When China relaxed some COVID restrictions, commodities surged, giving investors a glimmer of hope for a worldwide demand rebound. News of China boosted commodity-linked stocks as well as luxury goods retailers. European shares opened higher on Friday. Richemont’s better-than-expected sales and margins also look promising.
Despite the process being slow, the signs of opening up are evident. The China 50 is up 11% from the lows, and the Chinese Yuan is up 4.3%, illustrating spectacular progress. The news has caused commodity (oil, copper, etc.) prices to rise. China’s story has implications for the forex market too, especially the commodity-based currencies.
On the London Metal Exchange, zinc rose by more than 5%, while aluminum gained 3.8%. There was a month-long intraday surge in Chicago soybean futures in the United States. Iron ore prices rose as much as 8.2% in Singapore, while oil prices in New York and London increased by more than 2%. Copper, fine metals, and agricultural goods all increased as well. Almost all increases were prompted by the news of China reducing the length of time travelers and close contacts must spend in quarantine.
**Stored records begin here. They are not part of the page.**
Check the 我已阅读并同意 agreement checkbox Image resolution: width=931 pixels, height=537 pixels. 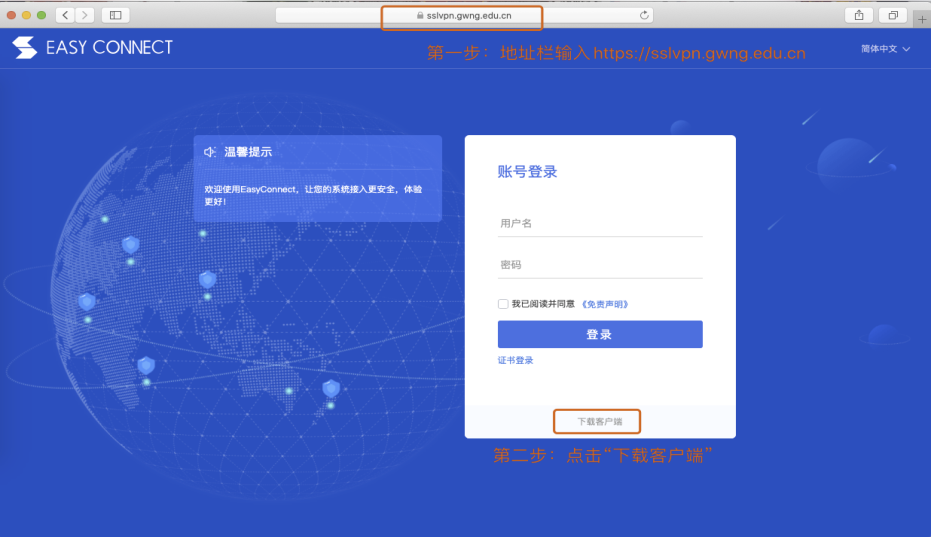coord(503,304)
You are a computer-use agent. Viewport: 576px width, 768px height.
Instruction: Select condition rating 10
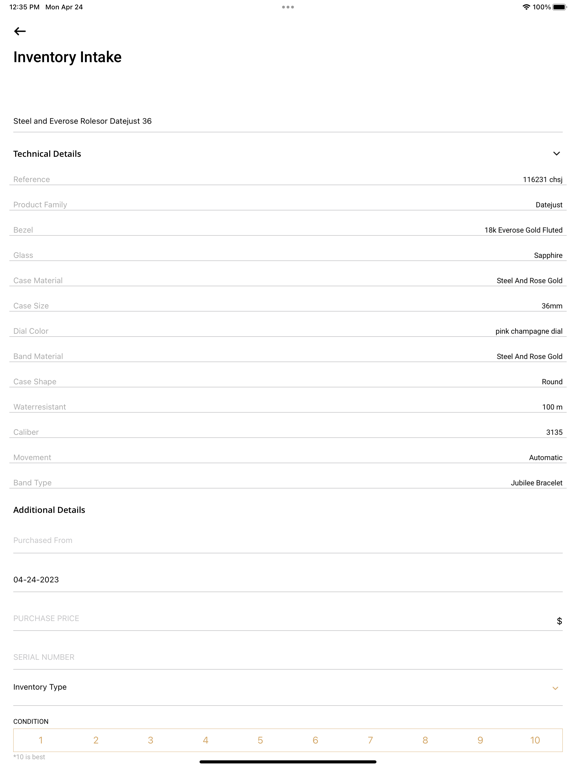coord(535,740)
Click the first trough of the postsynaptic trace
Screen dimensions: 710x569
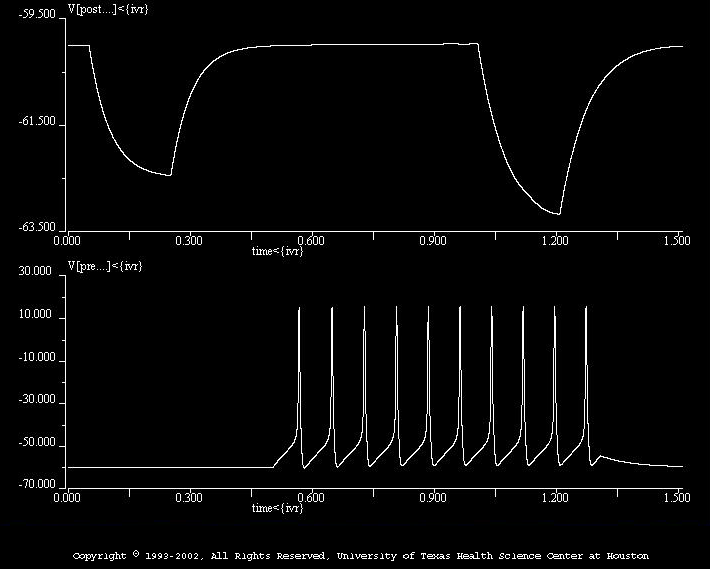[x=170, y=175]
The present/future market sentiment
Investors’ sentiment remained largely positive since the CPI data released in October showed signs of easing inflation and thus, gave hopes of smaller Fed rate hikes going forward. Investors also closely observed China’s loosening of the Zero COVID policies that gave a further boost to inflation earlier. The commodities were hit the hardest because of China’s restrictive production and burden on labor.
Regardless, there was also pessimism present in the market. Although China’s policy developments are expected to reflect positively on the global macro economy, the jump in oil prices is most likely an overreaction.